The takeaway: If you can make your prospects feel real good about themselves—proud their accomplishments, positions and sense of self-worth—you will capture their attention and they will more likely respond.

This is not about direct mail marketing vs. digital marketing.
It’s about messaging—how to make it work in every medium.

(Incidentally, all letters shown in this post are Grand Controls. They were mailed over 3 consecutive years or more—sometimes a lot more—which means they generated millions of dollars in revenue!)



 

                                          Takeaways to Consider
• The Seven Key Copy Drivers—the emotional hot buttons that get people to act:
              Fear - Greed - Guilt - Anger - Exclusivity - Salvation - Flattery

• “If your copy isn’t dripping with one or more of these, tear it up and start over.
— Robert Hacker

• These 7 copy drivers have shown to increase response in every medium— digital/Internet, direct mail, space advertising, telemarketing.
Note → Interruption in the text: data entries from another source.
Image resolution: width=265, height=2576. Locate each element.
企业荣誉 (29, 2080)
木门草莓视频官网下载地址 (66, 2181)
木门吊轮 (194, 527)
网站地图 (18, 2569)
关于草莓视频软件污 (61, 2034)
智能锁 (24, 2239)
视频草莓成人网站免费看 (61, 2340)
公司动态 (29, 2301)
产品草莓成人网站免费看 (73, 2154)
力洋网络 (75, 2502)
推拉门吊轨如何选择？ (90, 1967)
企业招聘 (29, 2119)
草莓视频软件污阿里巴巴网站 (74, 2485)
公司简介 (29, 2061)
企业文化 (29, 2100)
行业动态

• There was a period when Ed McLean's mailing would never fly. Consumers got squeamish about direct marketers knowing so much about them—the magazines they read, book club membership, purchases for the house, etc.

• Ed McLean and I had a long conversation about this and he agreed that his lede woud be a tough sell.

• Ed came up with this marketing rule: “You must dumb down what you know.”

• In other words, you may know a lot about the person you are writing to, but you cannot reel off information about a person that you got from someplace else. It is eerie. It is creepy. It is disrespectful.

• Of course today our private lives are known to the world.

• In an early blog I caught a guy red-handed stealing a private message from my Yahoo email exchange with a subscriber. It pissed me off. But then I said screw it; this is how things are now.

###

Word count: 742

 

4 comments:

  1. From a reader who said okay to sharing his email, but who values anonymity.

    Of real interest here is the tip on the encrypted mail service, https://protonmail.com/. I want to look into this and maybe do a blog post about it. If you know about it—-or other private mail services, I'd sure like to know hear about them. Thank you. dennyhatch@yahoo.com

    = = = = = = = = = = = = = = = = = = = = =
    FROM ANONYMOUS: Hi there. You're the man. I read Who's Mailing What forever and loved it. Shame it's gone.

    I read your e-newsletter now and love it. Pleased it's not gone yet.

    I use the following encrypted email service for my personal email and thought you might enjoy hearing about it if you're not already familiar.

    https://protonmail.com/

    Thank you for all you have shared over the years. I have learned a great deal from you.

    ReplyDelete
  2. It pays to proofread. There's a typo in the Harrington's letter.

    ReplyDelete
    Replies
    1. Thanks for taking the time to write, Reg. Rather than using PDFs of the artwork--which result in fuzzy, muddy type,I retyped the letters so they would be easier to read. I admit: I am a crappy proofreader. Sorry 'bout that.

      My suggestion to you is twofold: (1) Like the sign in the Wild West gambling saloons of the 19th century: DON'T SHOOT THE MAN AT THE PIANO. HE'S DOING HIS BEST. (2) OR... cancel your subscription to the blog. —DH

      Delete
  3. In fact, after second look, there's more than one.